Software-Reuse ist zwingend erforderlich

Dass er das Thema »Software« so betont, liegt daran, dass er in der Software beziehungsweise in der Wartung der Software eine der größten Herausforderungen für die Automobilindustrie sieht. Und das hat seine Gründe: Laut seiner Aussage verfügt die BMW Group über die größte Flotte, die mithilfe von OTA-Software-Updates (Over The Air) kontinuierlich auf den neuesten Stand gebracht wird. Er spricht von knapp 8 Mio. Fahrzeugen über alle drei Brands (Mini, BMW und Rolls-Royce), mit über 45 Modellen und drei verschiedenen Antriebsarten (BEV, PHEV und ICE), bei denen die Software in allen Funktionsbereichen – Infotainment, Antrieb, ADAS, Laden und Security – stetig aktualisiert wird, »keine triviale Aufgabe«, so Grote weiter.

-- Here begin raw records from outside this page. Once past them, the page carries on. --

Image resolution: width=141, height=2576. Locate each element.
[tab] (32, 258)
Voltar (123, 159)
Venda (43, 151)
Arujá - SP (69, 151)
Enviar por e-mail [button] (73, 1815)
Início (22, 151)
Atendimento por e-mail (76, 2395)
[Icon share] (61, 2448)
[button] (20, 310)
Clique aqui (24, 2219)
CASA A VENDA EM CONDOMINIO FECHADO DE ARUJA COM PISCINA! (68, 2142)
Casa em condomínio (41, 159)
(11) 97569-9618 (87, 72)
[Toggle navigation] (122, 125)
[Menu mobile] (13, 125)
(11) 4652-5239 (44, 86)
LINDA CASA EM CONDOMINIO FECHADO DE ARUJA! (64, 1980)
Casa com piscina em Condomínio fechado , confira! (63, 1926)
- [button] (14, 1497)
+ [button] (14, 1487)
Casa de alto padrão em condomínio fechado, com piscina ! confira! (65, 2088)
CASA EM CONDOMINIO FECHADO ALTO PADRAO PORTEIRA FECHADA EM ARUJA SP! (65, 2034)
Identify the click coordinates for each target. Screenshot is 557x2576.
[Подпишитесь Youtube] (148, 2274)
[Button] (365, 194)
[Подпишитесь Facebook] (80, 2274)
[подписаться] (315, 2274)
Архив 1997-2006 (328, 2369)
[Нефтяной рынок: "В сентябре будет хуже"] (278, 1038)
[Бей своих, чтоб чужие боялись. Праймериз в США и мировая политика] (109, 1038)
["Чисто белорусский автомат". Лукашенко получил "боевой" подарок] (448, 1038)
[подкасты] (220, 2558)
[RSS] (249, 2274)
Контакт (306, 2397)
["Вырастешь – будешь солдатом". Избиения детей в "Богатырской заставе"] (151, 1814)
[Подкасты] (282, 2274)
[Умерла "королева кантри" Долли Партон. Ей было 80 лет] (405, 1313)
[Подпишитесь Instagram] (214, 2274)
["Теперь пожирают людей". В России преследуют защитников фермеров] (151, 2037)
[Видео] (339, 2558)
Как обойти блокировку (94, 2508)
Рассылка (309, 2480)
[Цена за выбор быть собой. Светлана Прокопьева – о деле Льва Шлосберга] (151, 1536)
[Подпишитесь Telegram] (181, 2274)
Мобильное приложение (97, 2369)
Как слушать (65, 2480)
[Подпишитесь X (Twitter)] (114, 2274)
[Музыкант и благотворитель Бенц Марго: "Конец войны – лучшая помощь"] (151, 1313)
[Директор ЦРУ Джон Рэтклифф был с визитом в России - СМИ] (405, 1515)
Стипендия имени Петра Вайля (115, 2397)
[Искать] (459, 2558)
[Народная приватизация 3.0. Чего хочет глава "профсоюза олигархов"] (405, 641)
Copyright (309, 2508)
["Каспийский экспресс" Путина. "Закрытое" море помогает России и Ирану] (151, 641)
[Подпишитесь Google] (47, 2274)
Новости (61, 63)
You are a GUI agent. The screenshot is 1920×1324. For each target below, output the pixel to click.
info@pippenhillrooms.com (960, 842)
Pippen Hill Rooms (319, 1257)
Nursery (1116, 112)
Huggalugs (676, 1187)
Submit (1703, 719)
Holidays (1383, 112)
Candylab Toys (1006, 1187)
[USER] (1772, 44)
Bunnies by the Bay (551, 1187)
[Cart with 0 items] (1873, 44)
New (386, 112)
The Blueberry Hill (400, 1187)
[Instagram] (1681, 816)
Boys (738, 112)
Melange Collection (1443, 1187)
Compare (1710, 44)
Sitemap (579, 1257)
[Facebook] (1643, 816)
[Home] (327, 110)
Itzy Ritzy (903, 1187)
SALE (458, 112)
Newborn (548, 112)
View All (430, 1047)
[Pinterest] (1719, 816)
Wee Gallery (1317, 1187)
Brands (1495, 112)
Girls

Insgesamt hat die BMW Group seit 2019 über 120 Upgrades durchgeführt und damit neue Funktionen und Maßnahmen zur Qualitätsverbesserung in die Fahrzeuge gebracht. »Die ganze Prozedur dauert etwa 20 Minuten. Dieser Teil der Gleichung ist also so gut wie gelöst«, so Grote weiter.

Grote Dr. Christoph
Dr. Christoph Grote, BMW Group: »Wir favorisieren eine Zusammenarbeit, die viele der bestehenden Fragen lösen würde. Und das Imec ist der perfekte Ort dafür, das Forschungsinstitut ist technisch versiert und verfolgt eine kollaborative Denkweise – ideal um dort gemeinsam die Chiplet-Architekturen zu definieren, die unsere Branche braucht.»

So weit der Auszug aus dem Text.